09 May 2018
12:15  - 14:00

Englisches Seminar, Grosser Hörsaal

Guest lecture / Talk

Oil’s Returning Monsters – Petrofiction, Petroculture, Energy Humanities

Dr. Graeme Macdonald (University of Warwick)


Despite unprecedented acknowledgement of the deleterious effects and outcomes of ongoing carbonization, we remain beholden to a fossil-fuel regime. Industry preaches the necessity of maintaining global supply and opening new extractive frontiers; a position mediated through “realist” protocols. The emergence of petroculture as a critical field and artistic practice has offered a counter-perspective. It insists on viewing oil/energy as social, and therefore very much matter for world-literature and culture. This has partly involved mobilizing the “offshore” as metaphor for general energy unconscious, a claim extrapolated in the evolving rubrics of the wider field of Energy Humanities.

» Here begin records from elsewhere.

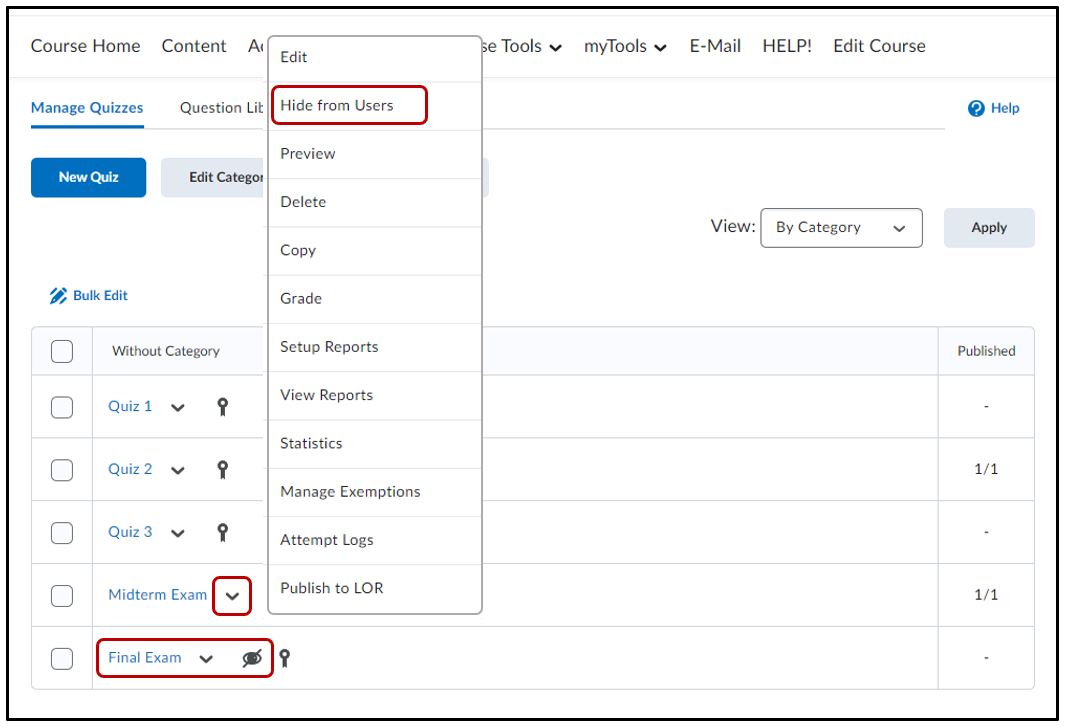Viewport: 1065px width, 728px height.
Task: Click the hidden-eye icon next to Final Exam
Action: (x=253, y=658)
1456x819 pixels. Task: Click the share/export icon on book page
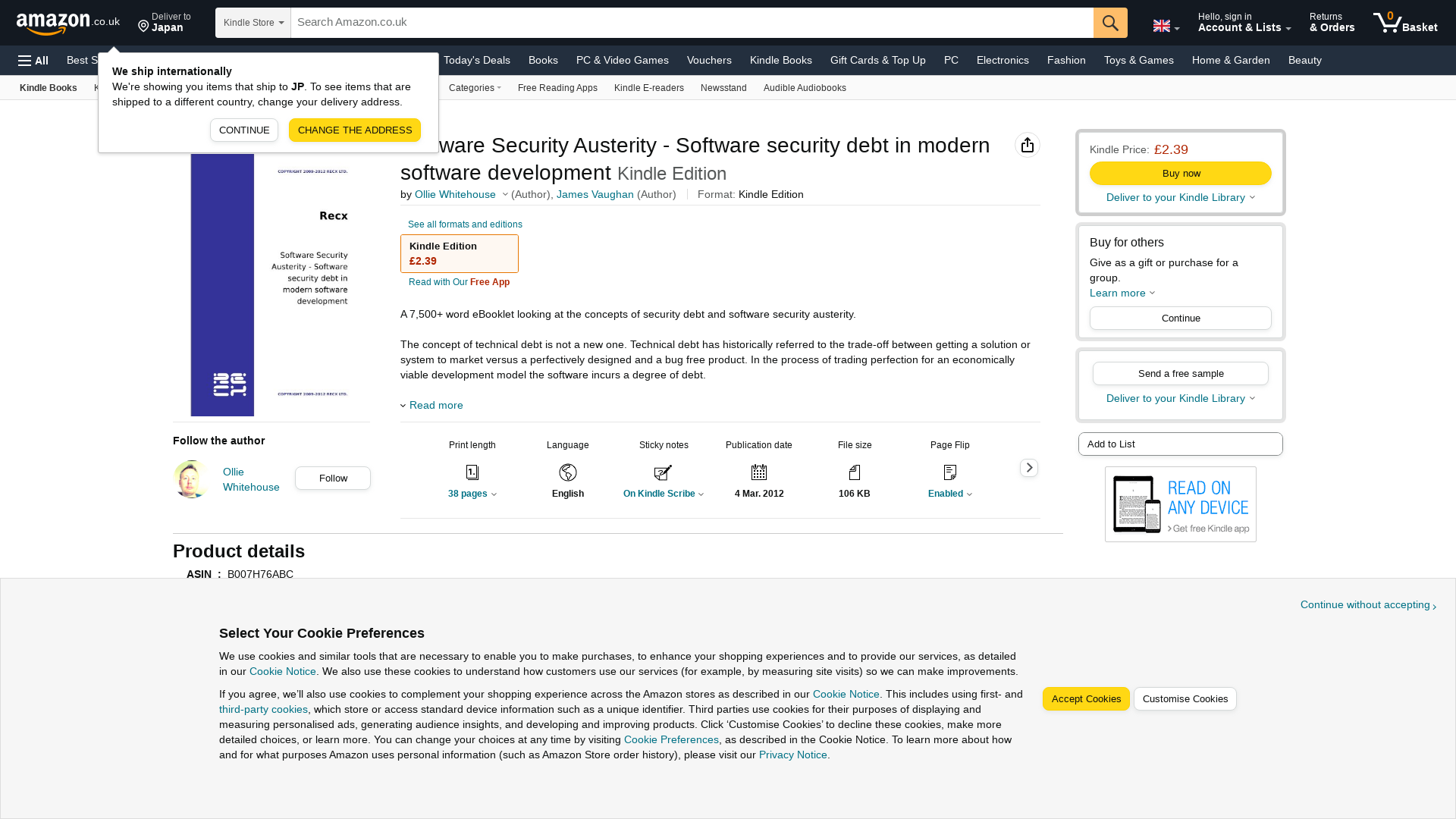(x=1027, y=145)
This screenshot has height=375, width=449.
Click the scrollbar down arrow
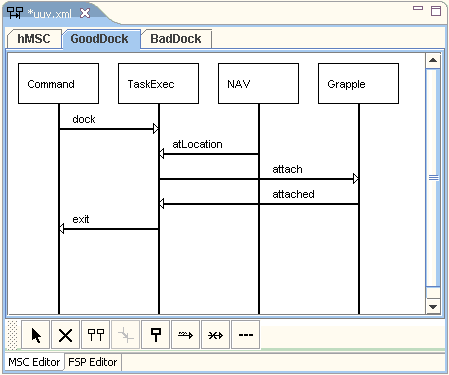click(433, 307)
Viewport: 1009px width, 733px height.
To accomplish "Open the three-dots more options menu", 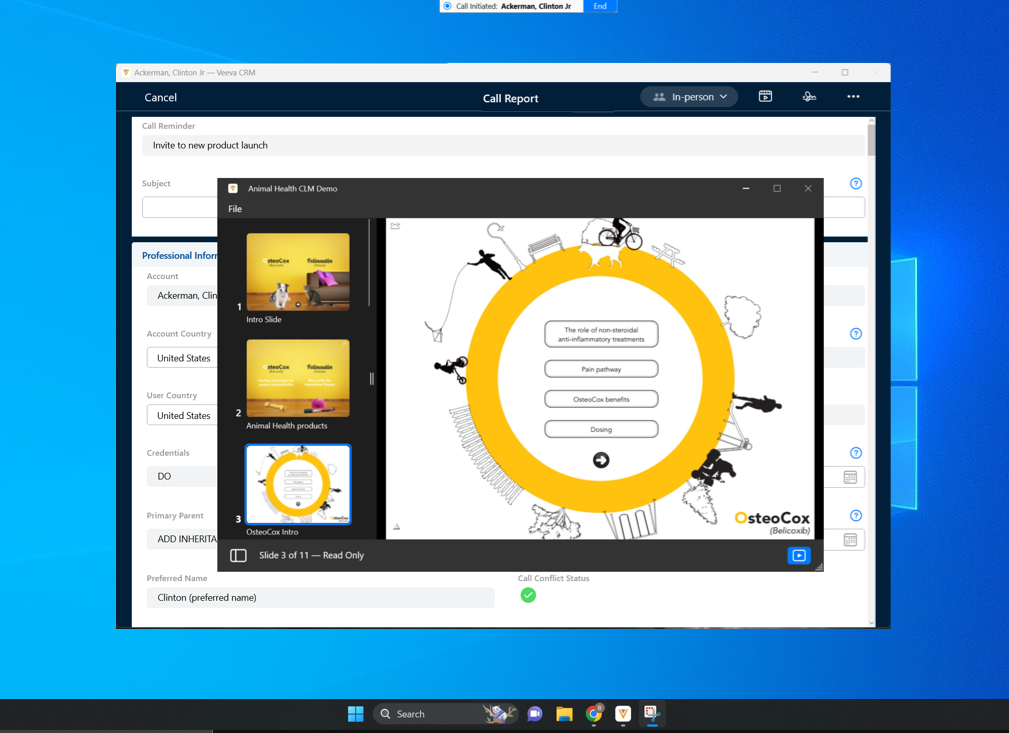I will [x=853, y=97].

Using a range of literary and visual examples from the North Sea and beyond, the talk explores how, in climate anxious times, petrofiction offers alternative visions to industry-sponsored projections of “oil realism”, exposing its somewhat paradoxical associations with apocalyptic, “irreal”, and speculative cultural and economic forms. Underpinning the paper is the question of how cultural criticism can confront what has been called “energopower”: ongoing “monstrous” forms of extractivism embedded in the world political economy, material infrastructures and affective lifeworlds of the carbon-driven world-system in a time of climate breakdown.